Our homeowners insurance doubled this year. The cost is really impacting our ability to pay the premium. Every company we have talked to insist that we insure to replacement cost which of course drives the premium through the roof. They say that replacement cost of our home would be over 350,000. We live in a home that is 140 years old and I agree that there isn’t enough money to replace the character of this home. We live in the Midwest. We are not in a flood plain and have never turned in a claim in the 16 years we have lived on this property. My question is this. Can we legally insure this home for just the amount that we owe on it? Are there any companies out there that will do this?

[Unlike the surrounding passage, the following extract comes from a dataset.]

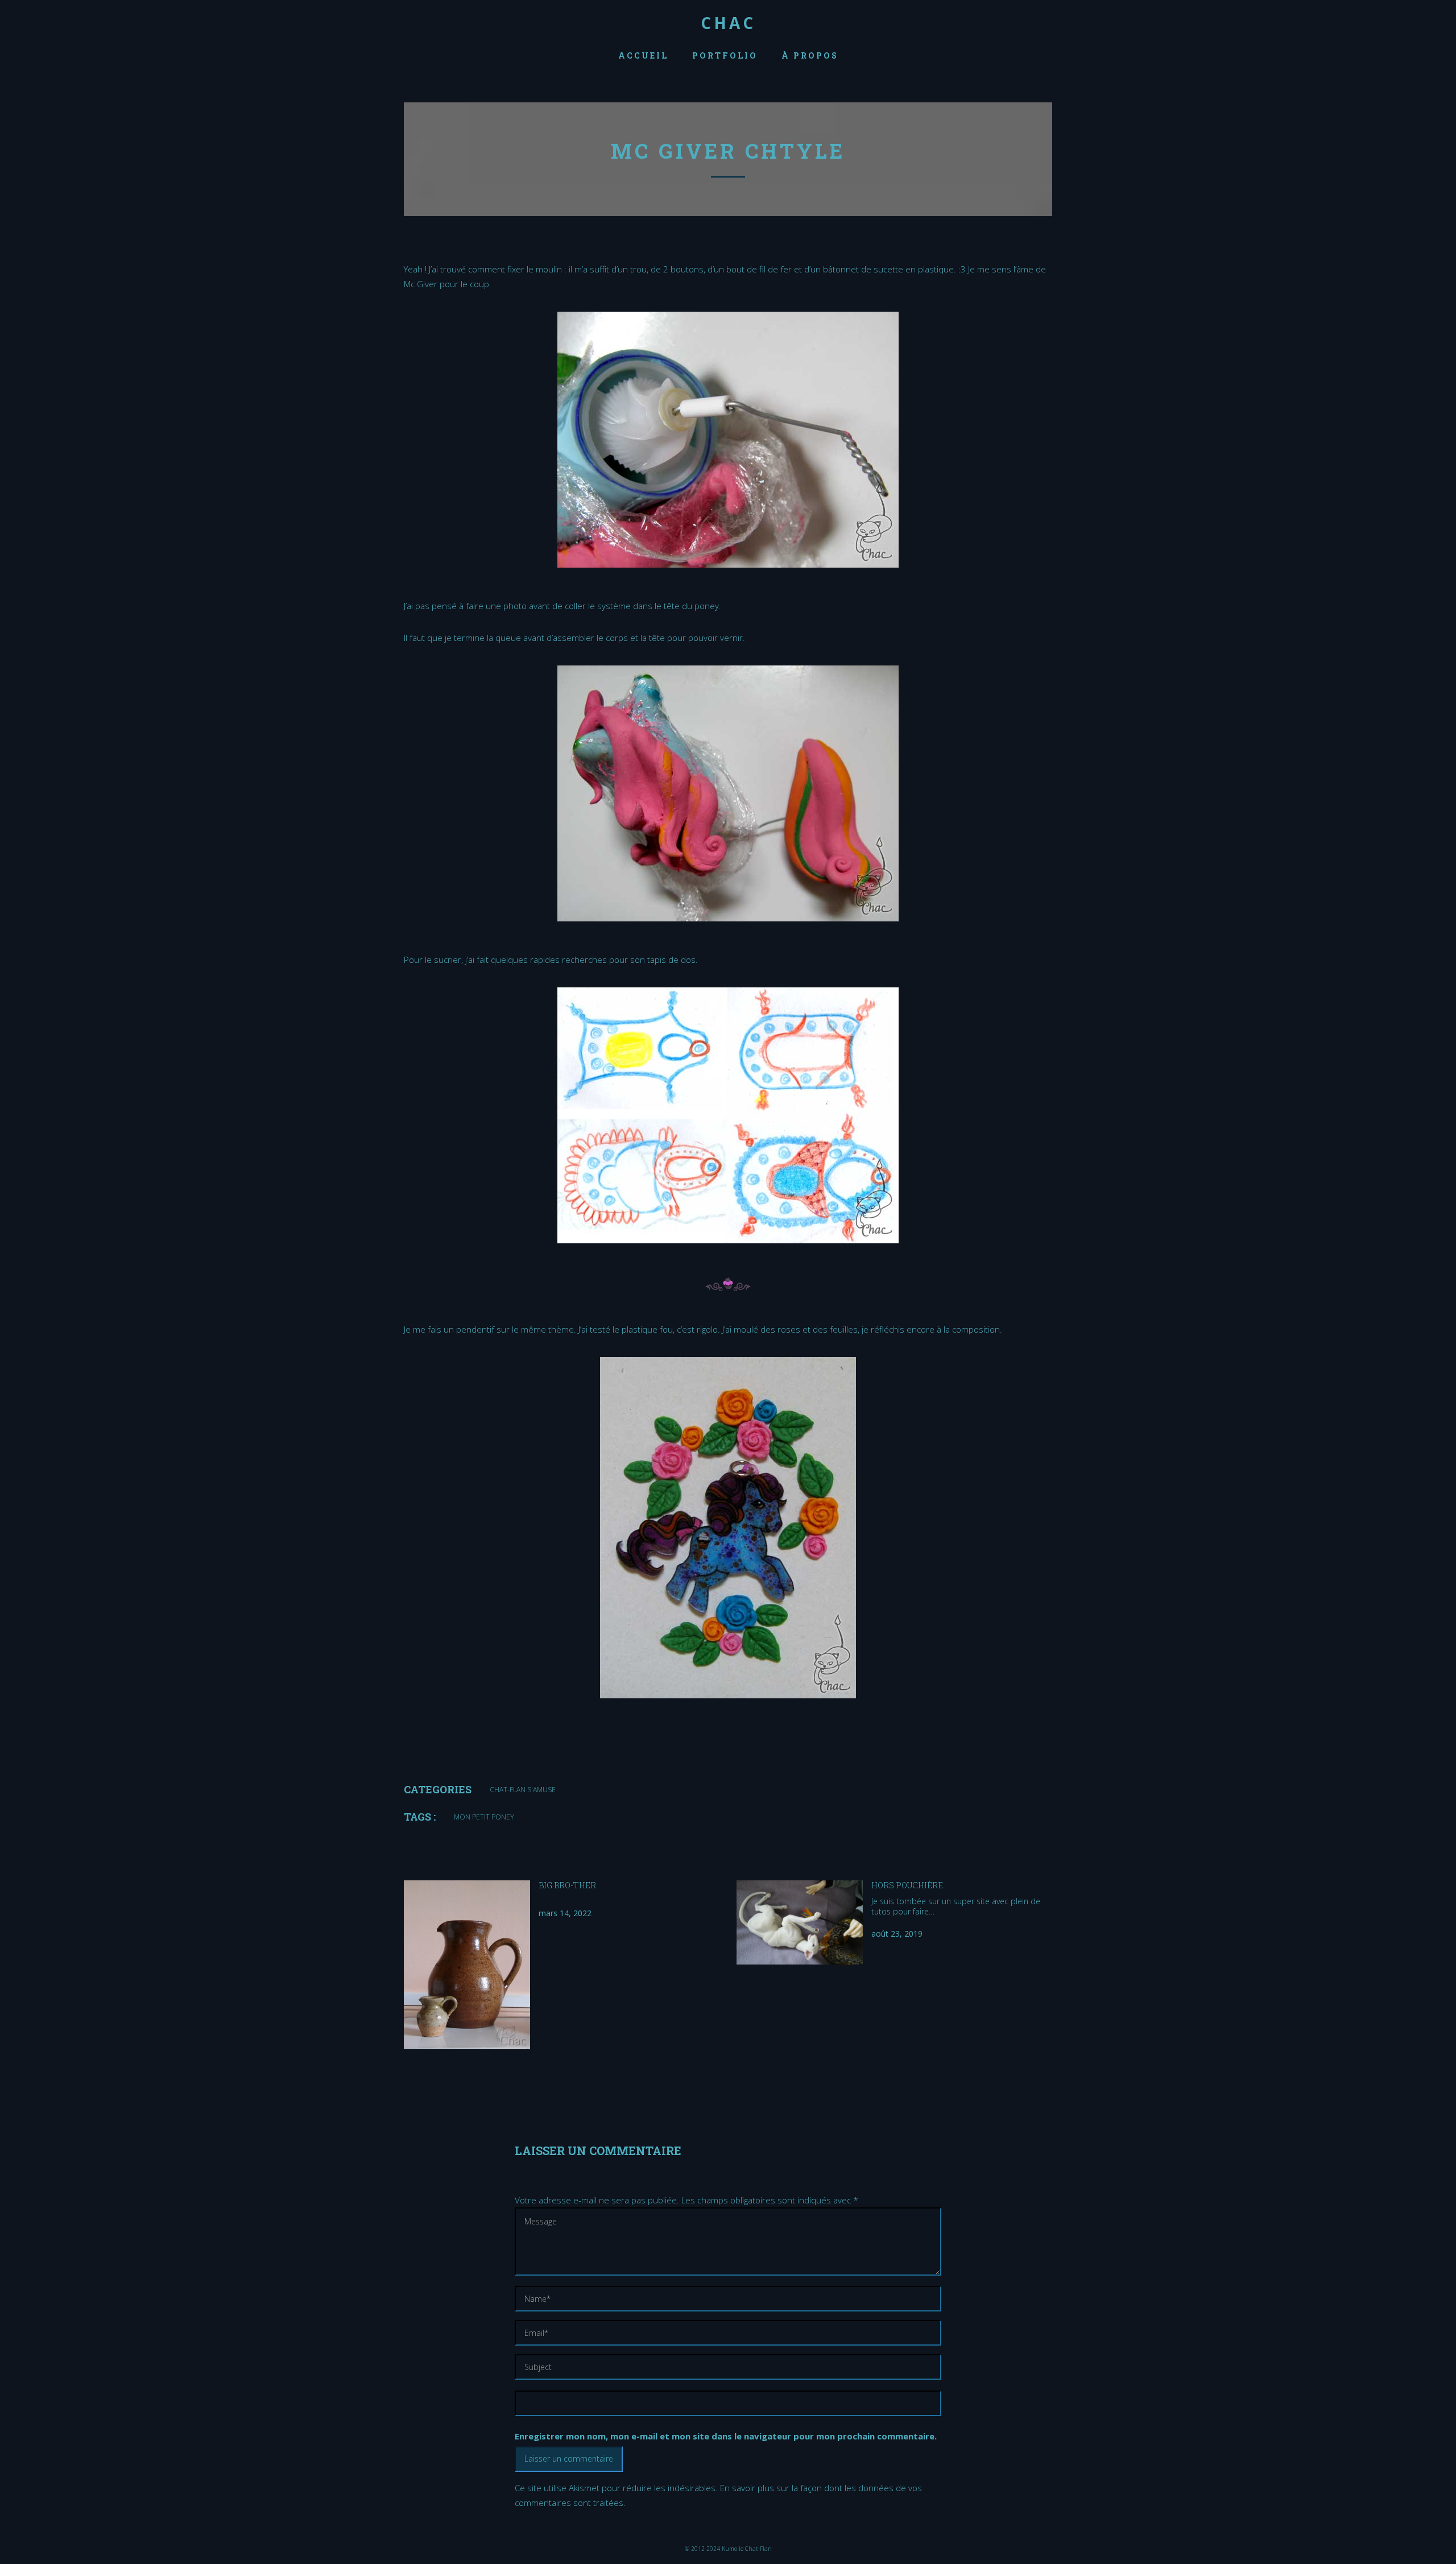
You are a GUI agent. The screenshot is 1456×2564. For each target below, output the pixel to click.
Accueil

I don’t mind paying a fair premium but I do mind paying for disasters across this country in which I had no control over.
engineer..I agree with you but right now we are forced to watch every expense since my husband’s job was outsourced. We are just trying to find a way to keep our property until he is employed again, short of putting it up for sale.
Many people experience what you’re experiencing.
Yes, there are companies out there that will insure your house for market value, or "flat rate". Can you do it legally? You’ll have to check your mortgage documents, to see if they require you to insure for full replacement cost.
Keep in mind, a "market value" policy is much more expensive than a replacement value policy, and at the time of the claim, you get "it works" not "what it used to be like". That means you get peel & stick vinyl instead of tile or linolium, no wood trim, paint instead of paper, drywall instead of plaster, and NO MATCHING.
For a flat policy, the rate is through the roof. When you have a partial loss, they’ll pay up to the policy face value. (Most losses are partial losses – heck, most losses are under $60,000, so that first $60,000 of coverage costs the most.)You have to get this coverage through someplace like Lloyds of London – and again, you don’t get valued on REPLACEMENT, but IT WORKS.
For pricing examples: OK the market value of your house might be $200,000. Replacement cost is $350,000, and your mortgage balance $100,000.
Your replacement value policy probably runs around $1300. A market value policy would cost you about $2700, and a flat policy for $100,000 maybe $4,000. Oh, and the flat policy isn’t going to cover as many causes of loss, either.
A state farm, allstate, or farmers agent is NOT going to be able to give you the "alternative" policy types. You’ll have to go to an independent agent.
When someone comes to me, asking for quotes for something like this, I charge them $100 brokers fee, to be applied against the cost of the policy if they end up buying it from me. This covers the time it takes me to do the quotes. Because it’s NEVER cheaper, and it’s NEVER even close to the same premium, the coverage is worse, it’s not in their best interest to switch to a company NOT regulated by the state insurance department, and when people talk about wanting to lower their insurance limit, what they REALLY mean, is they want to lower their insurance COST. I’ve never sold one of the "alternative" policies I’ve quoted, except when no company was willing to give a replacement cost policy.
So, if you really want to lower your insurance cost . .. take a $5,000 deductible on your homeowners policy. It should give you a credit of about 35%, if you’ve currently got a $250 deductible.